That searchability is the killer feature. When you’re doing hyperparameter sweeps, nobody wants to grep through Git logs.

The Model Registry

MLflow’s model registry adds lifecycle management that DVC doesn’t attempt. You can transition models through stages:

from mlflow import MlflowClient

client = MlflowClient()

# register a model version from a run
result = client.create_model_version(
    name="churn-classifier",
    source="runs:/a3f2e1d0c9b8a7f6e5d4c3b2a1f0e9d8/model",
    run_id="a3f2e1d0c9b8a7f6e5d4c3b2a1f0e9d8",
)

# promote to production (MLflow 2.x uses aliases instead of stages)
client.set_registered_model_alias(
    name="churn-classifier",
    alias="production",
    version=result.version,
)

# load production model anywhere
import mlflow.pyfunc
model = mlflow.pyfunc.load_model("models:/churn-classifier@production")
predictions = model.predict(new_data)

Note: MLflow 2.x deprecated the old Stage concept (“Staging”, “Production”, “Archived”) in favor of aliases. The migration caught a lot of people off guard — if you’re reading older tutorials that use transition_model_version_stage, those still work but throw FutureWarning on MLflow 2.9+.

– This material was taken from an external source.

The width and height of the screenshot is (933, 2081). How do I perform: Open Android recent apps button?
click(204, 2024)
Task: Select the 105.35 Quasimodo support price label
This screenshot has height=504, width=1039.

The Comparison That Matters

Forget feature matrices with 30 rows. Here’s what actually differs in practice:

Data versioning: DVC wins outright. MLflow can log artifacts, but it treats them as opaque blobs attached to runs. DVC understands data lineage — which processing step produced which file, and whether anything changed since last run. If your dataset is 50GB of Parquet files and you change one column’s encoding, DVC’s cache means you only reprocess downstream stages. MLflow would just re-upload the whole thing.

Experiment comparison: MLflow wins outright. DVC added dvc exp commands (experiment tracking within branches), but the UX is clunky compared to MLflow’s UI. Running dvc exp show gives you a table, but filtering, sorting, and visualizing across hundreds of runs requires either dvc plots (which generates static HTML) or the paid DVC Studio.

# DVC experiment tracking
dvc exp run -S train.n_estimators=300 -S train.max_depth=7
dvc exp run -S train.n_estimators=500 -S train.max_depth=4
dvc exp show --md

This outputs a markdown table, which is fine for 5 experiments. For 50, you want MLflow’s dashboard.

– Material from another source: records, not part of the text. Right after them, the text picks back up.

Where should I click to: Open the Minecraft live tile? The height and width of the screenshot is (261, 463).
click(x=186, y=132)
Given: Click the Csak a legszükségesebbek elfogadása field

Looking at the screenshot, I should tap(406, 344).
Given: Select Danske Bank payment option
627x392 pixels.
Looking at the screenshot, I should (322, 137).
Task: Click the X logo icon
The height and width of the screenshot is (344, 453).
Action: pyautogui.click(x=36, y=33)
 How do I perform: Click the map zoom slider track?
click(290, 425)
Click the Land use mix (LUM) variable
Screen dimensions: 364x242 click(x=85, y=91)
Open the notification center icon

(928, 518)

Pipeline reproducibility: DVC. The DAG in dvc.yaml is declarative and deterministic. MLflow Projects (the MLproject file) exist, but they’re really just a way to package conda environments with entry points. They don’t track intermediate artifacts or build dependency graphs.

Team collaboration: Depends on your infrastructure. DVC needs shared remote storage + Git — your team already knows Git, so the learning curve is manageable. MLflow needs a tracking server, which means someone has to maintain a service. On the flip side, MLflow’s server gives you a web UI that non-engineers can browse.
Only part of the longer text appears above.